> **Given exercise A**
According to the article on the Peace Meets Art! exhibition in Hiroshima, where does the larger final version of Taro Okamoto's Myth of Tomorrow hang?

> **Page excerpt**
-- Begin --
Here and There introduces art, artists, galleries and museums around Japan that non-Japanese readers and first-time visitors may find of particular interest. The writer claims no art expertise, just a subjective viewpoint acquired over many years' residence in Japan.

A Not-So-Odd Coupling: "Peace Meets Art" in Hiroshima
Alan Gleason
Installation view of Peace Meets Art! at the Hiroshima Prefectural Art Museum. On the far wall is the six-panel Nihonga screen painting The Holocaust at Hiroshima by Ikuo Hirayama. On the left are photos from the Hiroshima series by Miyako Ishiuchi and one of the Hiroshima Panels by Iri and Toshi Maruki.

Hiroshima is not just the site of the first atomic bombing, but a vibrant regional capital full of parks and rivers -- and several substantial art museums. This summer three of them have collaborated on an ambitious series of concurrent exhibitions, Art Arch Hiroshima 2013, on view until mid-October. It's a good reason to visit a city that has much to offer besides the obligatory nuclear tourism destinations.

Granted, Hiroshima's public culture rarely strays far from the war-and-peace discourse, and this event is no exception. All three museums link their exhibitions in some way to the holocaust of 1945. A common thread is the city's connection to the Japanese-American sculptor Isamu Noguchi (1904-88), who produced several Hiroshima-themed works of public art while in Japan in the early 1950s. The Hiroshima Museum of Art offers an entire show devoted to his oeuvre, while the Hiroshima City Museum of Contemporary Art features his rejected 1952 design for the cenotaph in Hiroshima's Peace Memorial Park as the focal point of its otherwise thematically somewhat scattered exhibition SITE: Places of Memories, Spaces with Potential.

Motoi Yamamoto, Labyrinth (2013), Hiroshima Prefectural Art Museum, © Motoi Yamamoto.

The third of the Art Arch shows, however, is all about war, peace, and the Bomb -- and for this very reason is arguably the most successful in its execution. Peace Meets Art!, at the Hiroshima Prefectural Art Museum, brings together a remarkable collection of works by artists who have addressed these concerns directly or indirectly. (Several have been introduced in past issues of artscape Japan; links are provided below.) The exhibition is divided into three sections: "Destruction and Rebirth," "Conversations," and "Art Arch to the Future."

One enters the first section to be confronted by a prominent pair of large-scale attempts to capture the horror of war: Pablo Picasso's Guernica, here in tapestry form, and Taro Okamoto's Myth of Tomorrow, a mural illustrating the devastating power of H-bomb tests in the Pacific (this is a prototype of the even larger final version, which hangs in Tokyo's Shibuya Station). Other standouts are Leonard Foujita's Final Fighting on Attu, depicting a wartime suicide charge by Japanese soldiers; The Holocaust at Hiroshima, a six-panel screen painting of Hiroshima aflame by Nihonga artist Ikuo Hirayama, himself a survivor; one of the Hiroshima Panels by Iri and Toshi Maruki; and photos of clothing worn by bomb victims from the powerful series by Miyako Ishiuchi.
-- End --
Word and item position data
-- Begin --
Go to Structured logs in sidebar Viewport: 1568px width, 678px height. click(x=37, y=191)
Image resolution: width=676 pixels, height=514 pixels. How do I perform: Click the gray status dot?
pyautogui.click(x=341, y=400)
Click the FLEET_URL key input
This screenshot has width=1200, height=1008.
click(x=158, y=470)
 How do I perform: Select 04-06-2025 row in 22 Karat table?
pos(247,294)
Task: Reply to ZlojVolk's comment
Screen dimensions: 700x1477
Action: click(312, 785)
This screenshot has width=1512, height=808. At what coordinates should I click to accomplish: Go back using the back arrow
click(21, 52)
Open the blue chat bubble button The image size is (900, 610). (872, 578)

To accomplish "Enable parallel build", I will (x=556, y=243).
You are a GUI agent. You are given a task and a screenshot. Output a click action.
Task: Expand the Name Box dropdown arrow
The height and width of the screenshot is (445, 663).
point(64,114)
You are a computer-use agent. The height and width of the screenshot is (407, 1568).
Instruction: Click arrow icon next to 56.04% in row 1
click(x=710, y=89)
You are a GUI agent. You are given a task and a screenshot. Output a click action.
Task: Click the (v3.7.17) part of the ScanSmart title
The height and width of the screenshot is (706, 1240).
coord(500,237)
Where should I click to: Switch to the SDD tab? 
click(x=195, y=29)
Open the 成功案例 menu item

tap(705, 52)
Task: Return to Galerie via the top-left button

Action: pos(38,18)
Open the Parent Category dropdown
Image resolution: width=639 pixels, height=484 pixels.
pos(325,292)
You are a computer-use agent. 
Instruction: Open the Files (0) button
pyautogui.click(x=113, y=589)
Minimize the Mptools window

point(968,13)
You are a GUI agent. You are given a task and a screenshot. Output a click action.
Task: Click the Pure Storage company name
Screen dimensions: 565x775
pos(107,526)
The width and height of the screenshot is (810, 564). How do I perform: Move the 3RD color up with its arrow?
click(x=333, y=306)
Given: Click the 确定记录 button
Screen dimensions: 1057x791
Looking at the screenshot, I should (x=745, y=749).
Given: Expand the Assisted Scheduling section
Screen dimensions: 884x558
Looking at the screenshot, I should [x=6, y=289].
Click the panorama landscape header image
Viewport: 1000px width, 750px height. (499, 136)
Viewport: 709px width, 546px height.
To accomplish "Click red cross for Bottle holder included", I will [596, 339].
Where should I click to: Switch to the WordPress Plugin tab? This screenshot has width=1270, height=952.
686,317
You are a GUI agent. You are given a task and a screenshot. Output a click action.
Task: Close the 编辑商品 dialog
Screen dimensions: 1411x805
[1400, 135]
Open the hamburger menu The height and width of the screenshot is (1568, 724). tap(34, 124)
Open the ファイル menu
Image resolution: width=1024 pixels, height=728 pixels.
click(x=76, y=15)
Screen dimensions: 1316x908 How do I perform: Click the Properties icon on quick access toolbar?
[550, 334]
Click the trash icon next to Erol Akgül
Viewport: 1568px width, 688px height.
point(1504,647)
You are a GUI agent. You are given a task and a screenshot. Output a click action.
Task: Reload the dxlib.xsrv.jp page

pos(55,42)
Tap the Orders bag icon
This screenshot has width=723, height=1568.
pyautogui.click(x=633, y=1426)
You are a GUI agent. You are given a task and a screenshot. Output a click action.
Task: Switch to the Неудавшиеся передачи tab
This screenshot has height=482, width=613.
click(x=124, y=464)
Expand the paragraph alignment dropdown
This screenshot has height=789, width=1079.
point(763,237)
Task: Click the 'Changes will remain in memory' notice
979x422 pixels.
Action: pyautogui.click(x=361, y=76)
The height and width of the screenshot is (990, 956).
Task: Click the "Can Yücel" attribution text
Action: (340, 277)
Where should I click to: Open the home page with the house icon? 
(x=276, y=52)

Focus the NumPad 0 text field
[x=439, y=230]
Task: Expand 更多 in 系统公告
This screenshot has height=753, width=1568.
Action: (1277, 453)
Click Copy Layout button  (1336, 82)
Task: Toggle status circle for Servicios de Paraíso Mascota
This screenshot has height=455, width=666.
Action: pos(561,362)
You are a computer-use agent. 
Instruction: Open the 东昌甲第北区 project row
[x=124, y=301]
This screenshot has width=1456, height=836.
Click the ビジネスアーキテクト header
-- End --
> **Given exercise B**
Count the lines of the records that contain the string "accomplish", treating uppercase and lowercase as different, and give only that number.

> **Expected output A**
In Tokyo's Shibuya Station.

> **Expected output B**
3